In 1912, Canadian Collieries Ltd. developed the hydroelectric potential of Comox Lake and the Puntledge River to provide electricity for the operation of its coal mines in the surrounding areas.

In 1955, BC Hydro’s predecessor, The BC Power Commission, acquired the development. The company then rebuilt the diversion dam, penstocks and powerhouse to expand the systems electrical output to nearby communities. The dam was upgraded once again in 1982.

The heavily treed property surrounding the dam was made into a multi-use trail system for all to enjoy. These trails were also built to connect with Nymph Falls Nature Park.

A bridge in the Puntledge River Recreation area. Vancouver Island View

The Trails

The Puntledge River Recreation area has trails that suit everyone. There are trails for biking, hiking, strolling and even ones suited for sport wheelchairs (so great for strollers too!). The trails are very well marked, and some even have a difficulty rating on the posted signs.

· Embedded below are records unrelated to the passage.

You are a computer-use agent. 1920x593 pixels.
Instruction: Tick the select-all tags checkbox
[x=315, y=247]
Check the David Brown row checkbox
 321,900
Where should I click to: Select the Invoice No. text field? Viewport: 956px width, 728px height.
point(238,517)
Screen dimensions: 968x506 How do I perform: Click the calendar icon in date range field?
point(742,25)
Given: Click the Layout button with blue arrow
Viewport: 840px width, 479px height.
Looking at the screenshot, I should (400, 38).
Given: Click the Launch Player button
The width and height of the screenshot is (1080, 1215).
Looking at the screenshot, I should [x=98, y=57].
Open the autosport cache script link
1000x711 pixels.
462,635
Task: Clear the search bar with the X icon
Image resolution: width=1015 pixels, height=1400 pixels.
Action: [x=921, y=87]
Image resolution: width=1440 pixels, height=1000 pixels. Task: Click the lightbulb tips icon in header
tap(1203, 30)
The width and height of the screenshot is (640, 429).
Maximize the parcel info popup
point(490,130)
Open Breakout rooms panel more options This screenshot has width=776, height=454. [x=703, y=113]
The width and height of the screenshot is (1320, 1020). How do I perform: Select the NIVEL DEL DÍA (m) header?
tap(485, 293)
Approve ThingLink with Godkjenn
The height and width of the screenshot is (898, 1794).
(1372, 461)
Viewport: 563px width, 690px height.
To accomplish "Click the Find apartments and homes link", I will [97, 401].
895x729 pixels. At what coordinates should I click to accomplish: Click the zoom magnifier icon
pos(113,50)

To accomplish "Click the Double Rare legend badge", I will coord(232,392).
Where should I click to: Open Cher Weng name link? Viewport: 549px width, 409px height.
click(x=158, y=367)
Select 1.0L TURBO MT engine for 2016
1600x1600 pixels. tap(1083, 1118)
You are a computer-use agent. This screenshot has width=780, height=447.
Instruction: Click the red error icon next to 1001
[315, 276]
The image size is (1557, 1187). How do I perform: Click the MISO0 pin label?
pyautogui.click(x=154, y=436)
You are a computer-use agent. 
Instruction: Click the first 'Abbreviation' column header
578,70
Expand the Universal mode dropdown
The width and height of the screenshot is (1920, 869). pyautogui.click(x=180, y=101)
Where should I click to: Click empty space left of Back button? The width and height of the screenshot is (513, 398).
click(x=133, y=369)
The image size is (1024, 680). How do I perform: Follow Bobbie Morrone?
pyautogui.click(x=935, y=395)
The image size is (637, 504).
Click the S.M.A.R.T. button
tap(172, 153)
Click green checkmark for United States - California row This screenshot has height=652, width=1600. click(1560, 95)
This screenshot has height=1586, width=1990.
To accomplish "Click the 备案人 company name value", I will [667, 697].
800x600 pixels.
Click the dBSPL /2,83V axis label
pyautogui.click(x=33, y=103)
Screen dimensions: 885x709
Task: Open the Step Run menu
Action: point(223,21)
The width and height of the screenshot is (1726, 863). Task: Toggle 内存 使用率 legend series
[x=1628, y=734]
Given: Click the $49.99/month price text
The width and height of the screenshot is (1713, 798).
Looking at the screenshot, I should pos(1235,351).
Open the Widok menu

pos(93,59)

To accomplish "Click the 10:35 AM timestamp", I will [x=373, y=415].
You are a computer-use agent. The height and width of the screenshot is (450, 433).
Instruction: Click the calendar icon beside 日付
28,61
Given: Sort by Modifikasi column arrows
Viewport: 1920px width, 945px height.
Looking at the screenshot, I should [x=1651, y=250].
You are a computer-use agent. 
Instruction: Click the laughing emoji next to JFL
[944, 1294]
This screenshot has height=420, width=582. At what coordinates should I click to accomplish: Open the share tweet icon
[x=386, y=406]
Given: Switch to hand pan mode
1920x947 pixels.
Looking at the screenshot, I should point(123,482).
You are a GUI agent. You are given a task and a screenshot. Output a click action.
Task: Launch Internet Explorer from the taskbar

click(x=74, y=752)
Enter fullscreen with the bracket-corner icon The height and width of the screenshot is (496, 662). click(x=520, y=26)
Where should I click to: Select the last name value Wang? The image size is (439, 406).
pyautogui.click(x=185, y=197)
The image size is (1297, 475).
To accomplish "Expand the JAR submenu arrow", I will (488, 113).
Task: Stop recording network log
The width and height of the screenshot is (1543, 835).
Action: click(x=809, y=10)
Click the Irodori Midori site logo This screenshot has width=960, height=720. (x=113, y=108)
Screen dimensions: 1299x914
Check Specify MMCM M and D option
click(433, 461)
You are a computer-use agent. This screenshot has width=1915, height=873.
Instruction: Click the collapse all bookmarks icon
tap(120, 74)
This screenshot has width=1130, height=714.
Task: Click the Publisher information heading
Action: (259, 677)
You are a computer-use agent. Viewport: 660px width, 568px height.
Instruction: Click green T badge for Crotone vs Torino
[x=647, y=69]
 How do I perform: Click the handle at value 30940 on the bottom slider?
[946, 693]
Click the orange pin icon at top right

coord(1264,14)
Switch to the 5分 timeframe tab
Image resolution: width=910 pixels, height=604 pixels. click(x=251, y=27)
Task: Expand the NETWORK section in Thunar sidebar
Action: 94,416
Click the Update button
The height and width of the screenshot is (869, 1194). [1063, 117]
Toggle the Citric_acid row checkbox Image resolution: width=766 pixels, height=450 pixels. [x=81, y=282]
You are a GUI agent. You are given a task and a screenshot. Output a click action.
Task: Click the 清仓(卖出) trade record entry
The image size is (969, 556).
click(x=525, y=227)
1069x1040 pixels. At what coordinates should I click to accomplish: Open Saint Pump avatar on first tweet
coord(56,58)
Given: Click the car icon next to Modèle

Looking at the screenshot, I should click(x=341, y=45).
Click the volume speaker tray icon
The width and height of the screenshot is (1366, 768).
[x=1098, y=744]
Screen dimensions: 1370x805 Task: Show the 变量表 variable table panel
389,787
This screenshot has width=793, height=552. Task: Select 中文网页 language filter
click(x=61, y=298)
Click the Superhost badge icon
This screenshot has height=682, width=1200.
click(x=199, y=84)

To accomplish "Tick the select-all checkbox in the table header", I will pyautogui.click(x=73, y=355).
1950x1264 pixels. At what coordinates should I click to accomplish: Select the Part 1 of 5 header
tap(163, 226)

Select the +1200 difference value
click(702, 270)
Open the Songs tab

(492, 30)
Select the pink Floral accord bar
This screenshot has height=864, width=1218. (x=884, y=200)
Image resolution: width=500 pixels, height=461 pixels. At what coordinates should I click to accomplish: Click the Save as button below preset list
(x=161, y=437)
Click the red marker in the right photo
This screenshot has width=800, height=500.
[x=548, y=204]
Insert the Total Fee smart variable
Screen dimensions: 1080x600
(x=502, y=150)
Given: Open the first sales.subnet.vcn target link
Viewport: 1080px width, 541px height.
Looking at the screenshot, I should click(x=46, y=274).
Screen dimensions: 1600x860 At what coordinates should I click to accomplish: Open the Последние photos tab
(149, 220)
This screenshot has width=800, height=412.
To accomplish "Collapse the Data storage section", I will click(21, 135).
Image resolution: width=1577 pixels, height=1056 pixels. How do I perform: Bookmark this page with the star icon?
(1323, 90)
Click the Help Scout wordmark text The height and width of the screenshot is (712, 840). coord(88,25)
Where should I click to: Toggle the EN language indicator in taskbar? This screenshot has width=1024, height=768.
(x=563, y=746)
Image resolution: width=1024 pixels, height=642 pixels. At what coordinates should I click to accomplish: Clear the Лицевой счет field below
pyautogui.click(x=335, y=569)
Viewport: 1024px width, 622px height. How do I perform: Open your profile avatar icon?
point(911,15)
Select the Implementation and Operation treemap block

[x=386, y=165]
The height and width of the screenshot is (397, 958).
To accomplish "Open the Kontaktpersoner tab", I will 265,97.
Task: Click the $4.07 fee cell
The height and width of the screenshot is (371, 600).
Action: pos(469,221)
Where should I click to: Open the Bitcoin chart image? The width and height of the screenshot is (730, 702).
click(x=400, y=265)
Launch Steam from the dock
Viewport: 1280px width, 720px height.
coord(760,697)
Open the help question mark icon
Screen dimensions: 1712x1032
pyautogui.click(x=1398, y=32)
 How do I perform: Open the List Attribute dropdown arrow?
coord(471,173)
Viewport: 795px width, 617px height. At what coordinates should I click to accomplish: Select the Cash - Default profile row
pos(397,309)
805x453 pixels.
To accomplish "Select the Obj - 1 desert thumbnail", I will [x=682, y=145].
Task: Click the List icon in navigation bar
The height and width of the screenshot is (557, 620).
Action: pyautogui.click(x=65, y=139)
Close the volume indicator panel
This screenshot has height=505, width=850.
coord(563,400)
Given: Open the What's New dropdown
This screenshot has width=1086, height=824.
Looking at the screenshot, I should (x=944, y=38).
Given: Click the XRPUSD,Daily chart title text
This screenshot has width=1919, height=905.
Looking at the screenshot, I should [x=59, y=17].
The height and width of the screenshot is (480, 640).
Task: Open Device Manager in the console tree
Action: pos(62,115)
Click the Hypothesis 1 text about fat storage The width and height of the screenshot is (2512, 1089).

Here’s an overview of the trails found within the Puntledge River Recreation area.

A wooded trail near Cumberland. Vancouver Island View

Designated Walking/Hiking Trails

River Trail West

This easy 5.5 km trail follows the west side of the Puntledge River. Along this trail, you’ll find numerous boardwalks and bridges, and plenty of benches to sit at to enjoy the beautiful river views.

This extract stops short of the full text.